Task
Return all of the records exactly.

*** Records for this task Section Begins ***

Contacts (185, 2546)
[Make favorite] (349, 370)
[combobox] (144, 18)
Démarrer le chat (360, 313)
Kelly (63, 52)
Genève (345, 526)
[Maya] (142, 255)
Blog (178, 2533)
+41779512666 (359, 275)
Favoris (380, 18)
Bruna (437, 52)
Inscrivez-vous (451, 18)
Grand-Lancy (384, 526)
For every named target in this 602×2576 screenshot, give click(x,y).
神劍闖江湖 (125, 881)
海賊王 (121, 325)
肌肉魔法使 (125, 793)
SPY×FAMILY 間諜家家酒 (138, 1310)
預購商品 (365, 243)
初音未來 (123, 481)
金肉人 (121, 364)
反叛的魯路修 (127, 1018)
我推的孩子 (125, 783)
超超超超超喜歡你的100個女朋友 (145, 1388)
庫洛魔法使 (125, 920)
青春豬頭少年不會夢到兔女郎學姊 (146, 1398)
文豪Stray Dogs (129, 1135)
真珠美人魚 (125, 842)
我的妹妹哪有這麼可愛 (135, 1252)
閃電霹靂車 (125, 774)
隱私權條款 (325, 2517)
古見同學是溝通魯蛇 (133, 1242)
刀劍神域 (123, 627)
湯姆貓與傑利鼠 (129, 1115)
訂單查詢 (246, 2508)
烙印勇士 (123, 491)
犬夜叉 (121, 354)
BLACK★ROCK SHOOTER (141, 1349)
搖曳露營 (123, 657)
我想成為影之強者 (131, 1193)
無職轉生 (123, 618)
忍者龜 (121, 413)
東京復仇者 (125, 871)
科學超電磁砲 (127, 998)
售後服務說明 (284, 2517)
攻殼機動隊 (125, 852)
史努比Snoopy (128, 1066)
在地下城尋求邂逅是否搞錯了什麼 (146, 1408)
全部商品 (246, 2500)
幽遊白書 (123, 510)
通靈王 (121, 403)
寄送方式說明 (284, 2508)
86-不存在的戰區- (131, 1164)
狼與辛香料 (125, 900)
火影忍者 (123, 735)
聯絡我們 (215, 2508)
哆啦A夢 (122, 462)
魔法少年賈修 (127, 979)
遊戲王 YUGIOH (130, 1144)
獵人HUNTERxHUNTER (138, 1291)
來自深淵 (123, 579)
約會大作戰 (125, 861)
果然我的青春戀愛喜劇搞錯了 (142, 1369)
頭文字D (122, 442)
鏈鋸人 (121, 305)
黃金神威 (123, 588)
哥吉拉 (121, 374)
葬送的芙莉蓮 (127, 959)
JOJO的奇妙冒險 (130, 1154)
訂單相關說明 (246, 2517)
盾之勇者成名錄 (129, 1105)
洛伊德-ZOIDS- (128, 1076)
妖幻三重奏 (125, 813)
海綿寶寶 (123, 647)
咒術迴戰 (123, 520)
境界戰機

*** Records for this task Section Ends ***

Written answer
Contacts (185, 2546)
[Make favorite] (349, 370)
[combobox] (144, 18)
Démarrer le chat (360, 313)
Kelly (63, 52)
Genève (345, 526)
[Maya] (142, 255)
Blog (178, 2533)
+41779512666 (359, 275)
Favoris (380, 18)
Bruna (437, 52)
Inscrivez-vous (451, 18)
Grand-Lancy (384, 526)
For every named target in this 602×2576 screenshot, give click(x,y).
神劍闖江湖 (125, 881)
海賊王 (121, 325)
肌肉魔法使 (125, 793)
SPY×FAMILY 間諜家家酒 (138, 1310)
預購商品 (365, 243)
初音未來 (123, 481)
金肉人 (121, 364)
反叛的魯路修 (127, 1018)
我推的孩子 (125, 783)
超超超超超喜歡你的100個女朋友 (145, 1388)
庫洛魔法使 (125, 920)
青春豬頭少年不會夢到兔女郎學姊 (146, 1398)
文豪Stray Dogs (129, 1135)
真珠美人魚 (125, 842)
我的妹妹哪有這麼可愛 (135, 1252)
閃電霹靂車 (125, 774)
隱私權條款 (325, 2517)
古見同學是溝通魯蛇 (133, 1242)
刀劍神域 (123, 627)
湯姆貓與傑利鼠 (129, 1115)
訂單查詢 (246, 2508)
烙印勇士 (123, 491)
犬夜叉 (121, 354)
BLACK★ROCK SHOOTER (141, 1349)
搖曳露營 (123, 657)
我想成為影之強者 (131, 1193)
無職轉生 (123, 618)
忍者龜 (121, 413)
東京復仇者 (125, 871)
科學超電磁砲 (127, 998)
售後服務說明 (284, 2517)
攻殼機動隊 (125, 852)
史努比Snoopy (128, 1066)
在地下城尋求邂逅是否搞錯了什麼 (146, 1408)
全部商品 (246, 2500)
幽遊白書 (123, 510)
通靈王 (121, 403)
寄送方式說明 (284, 2508)
86-不存在的戰區- (131, 1164)
狼與辛香料 (125, 900)
火影忍者 (123, 735)
聯絡我們 (215, 2508)
哆啦A夢 (122, 462)
魔法少年賈修 (127, 979)
遊戲王 YUGIOH (130, 1144)
獵人HUNTERxHUNTER (138, 1291)
來自深淵 (123, 579)
約會大作戰 (125, 861)
果然我的青春戀愛喜劇搞錯了 (142, 1369)
頭文字D (122, 442)
鏈鋸人 (121, 305)
黃金神威 (123, 588)
哥吉拉 (121, 374)
葬送的芙莉蓮 (127, 959)
JOJO的奇妙冒險 (130, 1154)
訂單相關說明 (246, 2517)
盾之勇者成名錄 (129, 1105)
洛伊德-ZOIDS- (128, 1076)
妖幻三重奏 (125, 813)
海綿寶寶 (123, 647)
咒術迴戰 (123, 520)
境界戰機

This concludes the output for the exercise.